The Fed: The Great Enabler
8th International Gottfried von Haberler Conference, European Center for Austrian Economics Foundation, June 2012
26 Pages Posted: 1 Aug 2012
Date Written: June 29, 2012
Abstract
The Federal Reserve has a long history of creating aggregate demand bubbles in the United States. In the ramp up to the Lehman Brothers’ bankruptcy in September 2008, the Fed not only created a classic aggregate demand bubble, but also facilitated the spawning of many market-specific bubbles. The bubbles in the housing, equity, and commodity markets could have been easily detected by observing the price behavior in those markets, relative to changes in the more broadly based consumer price index. True to form, the Fed officials have steadfastly denied any culpability for creating the bubbles that so spectacularly burst during the Panic of 2008-09.

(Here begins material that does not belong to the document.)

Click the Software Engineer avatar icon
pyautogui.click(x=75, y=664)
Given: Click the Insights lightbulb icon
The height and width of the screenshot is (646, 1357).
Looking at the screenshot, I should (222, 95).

If all that is not enough, Fed officials, as well as other members of the money and banking establishments in the United States and elsewhere, have embraced the idea that stronger, more heavily capitalized banks are necessary to protect taxpayers from future financial storms. This embrace, which is reflected in the Bank for International Settlements’ most recent capital requirement regime (Basel III) and related country-specific capital requirement mandates, represents yet another great monetary misjudgment (error). Indeed, in its stampede to make banks “safer,” the establishment has spawned a policy-induced doom loop. Paradoxically, banks in the Eurozone, the United Kingdom, and the United States — among others — have been weakened by the imposition of new bank regulations in the middle of a slump. New bank regulations have suppressed the money supply and economic activity, rendering banks less “safe.”